**引文**
##########
鑒于會議形勢發生的巨大變化,在會議開始不久后出訪回國的鄧小平,與葉劍英、李先念等中央政治局常委一起,力促華國鋒代表中央政治局,在第三次全體會議上對與會代表所提問題一一作了答復,宣布對天安門事件、“二月逆流”、薄一波等61人所謂叛徒集團案、彭德懷問題、陶鑄問題、楊尚昆問題予以平反,決定撤銷有關“反擊右傾翻案風”的全部文件,將康生、謝富治的問題交由中央組織部審理,對地方性重大事件問題由地方自行解決。這次會后,胡喬木在小組發言中又提出,真理標準問題已在一定意義上成為了政治問題,建議華國鋒能對這一問題的討論也作一個結論,以便統一全黨思想,澄清國內外各種猜測。于是,華國鋒在第四次全體會議(即中央工作會議閉幕會)上,就提出“兩個凡是”的問題作了自我批評,對沒有能及時解決在真理標準討論中的分歧作了解釋。
##########
**所列記錄**
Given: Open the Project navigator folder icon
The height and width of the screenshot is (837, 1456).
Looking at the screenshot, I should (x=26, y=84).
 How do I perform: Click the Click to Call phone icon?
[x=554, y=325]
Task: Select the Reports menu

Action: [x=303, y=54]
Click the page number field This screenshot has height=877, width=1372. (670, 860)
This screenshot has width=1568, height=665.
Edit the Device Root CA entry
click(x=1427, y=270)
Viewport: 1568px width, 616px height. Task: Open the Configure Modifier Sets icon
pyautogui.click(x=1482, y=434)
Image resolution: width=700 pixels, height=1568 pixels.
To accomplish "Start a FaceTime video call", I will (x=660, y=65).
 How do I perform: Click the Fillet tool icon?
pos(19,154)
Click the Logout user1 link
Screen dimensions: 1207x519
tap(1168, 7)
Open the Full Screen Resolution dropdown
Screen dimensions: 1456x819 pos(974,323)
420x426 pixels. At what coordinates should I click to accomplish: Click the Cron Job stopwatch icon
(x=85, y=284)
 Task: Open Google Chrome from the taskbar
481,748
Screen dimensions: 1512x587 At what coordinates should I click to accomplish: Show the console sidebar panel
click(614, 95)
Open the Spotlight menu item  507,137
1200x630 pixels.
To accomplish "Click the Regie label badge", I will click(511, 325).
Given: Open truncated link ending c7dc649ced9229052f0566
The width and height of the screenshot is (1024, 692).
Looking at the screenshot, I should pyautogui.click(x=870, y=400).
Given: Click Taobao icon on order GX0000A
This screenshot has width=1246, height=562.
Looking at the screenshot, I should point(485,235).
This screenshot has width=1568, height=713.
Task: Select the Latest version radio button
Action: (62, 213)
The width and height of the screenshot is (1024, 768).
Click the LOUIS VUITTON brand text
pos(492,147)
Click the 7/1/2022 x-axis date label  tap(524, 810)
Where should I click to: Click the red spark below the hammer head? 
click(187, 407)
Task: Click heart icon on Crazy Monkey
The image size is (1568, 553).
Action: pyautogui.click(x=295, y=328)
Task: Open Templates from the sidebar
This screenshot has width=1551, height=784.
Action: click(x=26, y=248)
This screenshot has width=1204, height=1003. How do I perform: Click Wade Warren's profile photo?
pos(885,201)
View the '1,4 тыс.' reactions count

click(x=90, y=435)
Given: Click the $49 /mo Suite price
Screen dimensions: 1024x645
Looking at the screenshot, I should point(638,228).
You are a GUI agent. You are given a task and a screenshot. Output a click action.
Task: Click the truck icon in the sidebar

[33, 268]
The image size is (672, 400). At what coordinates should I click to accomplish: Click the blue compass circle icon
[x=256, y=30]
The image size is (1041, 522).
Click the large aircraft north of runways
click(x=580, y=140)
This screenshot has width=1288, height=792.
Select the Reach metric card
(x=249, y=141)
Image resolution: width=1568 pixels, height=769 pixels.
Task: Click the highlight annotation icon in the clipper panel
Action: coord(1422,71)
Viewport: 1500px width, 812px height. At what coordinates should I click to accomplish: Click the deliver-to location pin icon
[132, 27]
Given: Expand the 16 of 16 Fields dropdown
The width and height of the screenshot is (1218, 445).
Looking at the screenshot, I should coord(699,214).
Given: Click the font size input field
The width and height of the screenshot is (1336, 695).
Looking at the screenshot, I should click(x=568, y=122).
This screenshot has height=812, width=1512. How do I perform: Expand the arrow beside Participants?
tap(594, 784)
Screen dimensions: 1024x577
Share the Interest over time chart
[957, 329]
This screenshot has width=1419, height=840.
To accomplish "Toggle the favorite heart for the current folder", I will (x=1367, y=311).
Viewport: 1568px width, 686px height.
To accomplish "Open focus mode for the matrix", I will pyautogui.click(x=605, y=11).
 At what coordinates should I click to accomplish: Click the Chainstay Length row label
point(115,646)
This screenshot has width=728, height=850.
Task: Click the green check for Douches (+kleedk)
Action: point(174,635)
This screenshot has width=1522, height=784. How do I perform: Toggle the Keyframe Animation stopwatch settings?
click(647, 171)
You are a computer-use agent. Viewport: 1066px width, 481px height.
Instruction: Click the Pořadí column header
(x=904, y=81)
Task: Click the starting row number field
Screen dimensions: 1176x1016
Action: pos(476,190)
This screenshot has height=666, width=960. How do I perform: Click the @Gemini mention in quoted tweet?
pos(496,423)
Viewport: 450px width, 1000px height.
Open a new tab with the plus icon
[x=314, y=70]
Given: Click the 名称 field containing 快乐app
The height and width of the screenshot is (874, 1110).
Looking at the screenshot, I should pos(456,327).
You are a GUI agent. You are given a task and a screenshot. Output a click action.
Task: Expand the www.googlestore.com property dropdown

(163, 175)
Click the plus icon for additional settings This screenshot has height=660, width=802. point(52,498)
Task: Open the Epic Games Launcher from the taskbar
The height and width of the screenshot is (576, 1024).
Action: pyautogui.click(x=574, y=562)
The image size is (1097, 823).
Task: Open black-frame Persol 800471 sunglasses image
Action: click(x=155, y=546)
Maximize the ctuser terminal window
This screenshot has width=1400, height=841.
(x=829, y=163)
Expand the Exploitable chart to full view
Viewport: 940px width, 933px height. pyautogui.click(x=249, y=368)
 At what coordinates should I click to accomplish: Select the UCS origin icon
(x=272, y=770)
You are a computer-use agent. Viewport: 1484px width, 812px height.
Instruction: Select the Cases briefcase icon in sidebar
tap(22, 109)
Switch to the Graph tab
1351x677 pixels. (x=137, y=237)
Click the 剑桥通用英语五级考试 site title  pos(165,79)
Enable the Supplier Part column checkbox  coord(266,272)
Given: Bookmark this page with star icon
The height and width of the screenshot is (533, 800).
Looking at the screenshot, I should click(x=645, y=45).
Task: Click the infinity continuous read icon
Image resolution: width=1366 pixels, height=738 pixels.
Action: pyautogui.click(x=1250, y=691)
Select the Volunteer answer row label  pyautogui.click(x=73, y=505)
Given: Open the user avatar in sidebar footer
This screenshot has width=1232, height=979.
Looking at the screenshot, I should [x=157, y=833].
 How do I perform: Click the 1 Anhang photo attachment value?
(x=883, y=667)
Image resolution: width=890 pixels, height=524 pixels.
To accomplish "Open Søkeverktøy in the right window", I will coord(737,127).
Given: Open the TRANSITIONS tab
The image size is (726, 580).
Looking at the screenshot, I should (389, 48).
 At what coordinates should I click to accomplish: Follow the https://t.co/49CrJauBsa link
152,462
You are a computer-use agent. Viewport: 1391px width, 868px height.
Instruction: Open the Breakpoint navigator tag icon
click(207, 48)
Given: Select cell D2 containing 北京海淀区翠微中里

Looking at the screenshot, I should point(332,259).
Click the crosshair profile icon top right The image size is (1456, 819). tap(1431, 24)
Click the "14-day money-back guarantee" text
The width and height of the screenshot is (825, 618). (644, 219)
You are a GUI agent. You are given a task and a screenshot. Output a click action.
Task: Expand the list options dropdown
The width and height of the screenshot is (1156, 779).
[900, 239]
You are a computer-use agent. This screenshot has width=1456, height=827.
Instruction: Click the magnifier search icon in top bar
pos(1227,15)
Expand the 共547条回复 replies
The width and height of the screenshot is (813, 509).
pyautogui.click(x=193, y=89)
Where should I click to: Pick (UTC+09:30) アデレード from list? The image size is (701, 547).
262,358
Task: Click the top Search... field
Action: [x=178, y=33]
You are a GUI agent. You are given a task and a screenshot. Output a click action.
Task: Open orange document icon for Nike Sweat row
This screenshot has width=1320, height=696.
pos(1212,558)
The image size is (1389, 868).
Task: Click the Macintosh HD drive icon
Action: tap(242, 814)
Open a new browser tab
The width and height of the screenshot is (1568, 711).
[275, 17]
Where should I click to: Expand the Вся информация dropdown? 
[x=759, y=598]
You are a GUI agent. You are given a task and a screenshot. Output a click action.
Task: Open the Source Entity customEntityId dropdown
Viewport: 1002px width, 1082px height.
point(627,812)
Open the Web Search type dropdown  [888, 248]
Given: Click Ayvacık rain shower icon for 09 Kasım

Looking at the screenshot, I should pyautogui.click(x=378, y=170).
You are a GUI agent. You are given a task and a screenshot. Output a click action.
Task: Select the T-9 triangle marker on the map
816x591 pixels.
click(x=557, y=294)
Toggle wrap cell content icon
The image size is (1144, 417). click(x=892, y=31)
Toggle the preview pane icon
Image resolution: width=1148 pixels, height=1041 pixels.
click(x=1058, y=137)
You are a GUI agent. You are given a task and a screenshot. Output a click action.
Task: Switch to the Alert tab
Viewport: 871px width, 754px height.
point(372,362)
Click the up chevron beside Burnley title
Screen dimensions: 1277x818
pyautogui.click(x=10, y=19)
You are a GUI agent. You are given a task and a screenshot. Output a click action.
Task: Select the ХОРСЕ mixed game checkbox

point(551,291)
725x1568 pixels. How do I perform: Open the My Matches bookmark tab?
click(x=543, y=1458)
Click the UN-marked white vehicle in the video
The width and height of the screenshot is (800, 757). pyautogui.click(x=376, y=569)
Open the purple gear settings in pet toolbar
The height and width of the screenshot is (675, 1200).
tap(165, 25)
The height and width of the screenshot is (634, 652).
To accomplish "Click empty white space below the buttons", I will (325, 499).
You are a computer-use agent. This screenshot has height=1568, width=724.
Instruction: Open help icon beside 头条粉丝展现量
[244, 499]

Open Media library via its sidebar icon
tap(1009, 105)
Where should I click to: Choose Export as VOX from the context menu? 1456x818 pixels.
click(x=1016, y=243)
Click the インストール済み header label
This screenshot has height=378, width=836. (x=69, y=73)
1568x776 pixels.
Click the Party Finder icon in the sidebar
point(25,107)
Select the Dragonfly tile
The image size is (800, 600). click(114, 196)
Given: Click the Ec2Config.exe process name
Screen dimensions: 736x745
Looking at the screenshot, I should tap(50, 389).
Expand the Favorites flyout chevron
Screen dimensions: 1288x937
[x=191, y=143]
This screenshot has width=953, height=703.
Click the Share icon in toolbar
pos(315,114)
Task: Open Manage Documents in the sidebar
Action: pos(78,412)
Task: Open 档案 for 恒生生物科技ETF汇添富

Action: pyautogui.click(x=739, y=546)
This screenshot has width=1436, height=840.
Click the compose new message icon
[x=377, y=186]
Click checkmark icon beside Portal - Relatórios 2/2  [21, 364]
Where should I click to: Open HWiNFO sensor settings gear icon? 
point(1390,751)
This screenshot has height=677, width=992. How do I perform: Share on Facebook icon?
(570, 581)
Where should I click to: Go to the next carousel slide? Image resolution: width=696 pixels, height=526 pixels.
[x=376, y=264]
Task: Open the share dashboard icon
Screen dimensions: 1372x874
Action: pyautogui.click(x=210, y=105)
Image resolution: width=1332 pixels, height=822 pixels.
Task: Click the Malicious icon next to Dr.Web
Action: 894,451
##########
**任務**
**a.** 依據引文,康生、謝富治的問題交由哪個部門審理?
**b.** 請將引文中從“鑒于會議形勢發生的巨大變化,在會議開始不”至“理標準討論中的分歧作了解釋。”的一段逐字抄錄。
上述記錄係另行提供的材料。

**逐題解答**
**a.** 交由中央組織部審理。

**b.**
鑒于會議形勢發生的巨大變化,在會議開始不久后出訪回國的鄧小平,與葉劍英、李先念等中央政治局常委一起,力促華國鋒代表中央政治局,在第三次全體會議上對與會代表所提問題一一作了答復,宣布對天安門事件、“二月逆流”、薄一波等61人所謂叛徒集團案、彭德懷問題、陶鑄問題、楊尚昆問題予以平反,決定撤銷有關“反擊右傾翻案風”的全部文件,將康生、謝富治的問題交由中央組織部審理,對地方性重大事件問題由地方自行解決。這次會后,胡喬木在小組發言中又提出,真理標準問題已在一定意義上成為了政治問題,建議華國鋒能對這一問題的討論也作一個結論,以便統一全黨思想,澄清國內外各種猜測。于是,華國鋒在第四次全體會議(即中央工作會議閉幕會)上,就提出“兩個凡是”的問題作了自我批評,對沒有能及時解決在真理標準討論中的分歧作了解釋。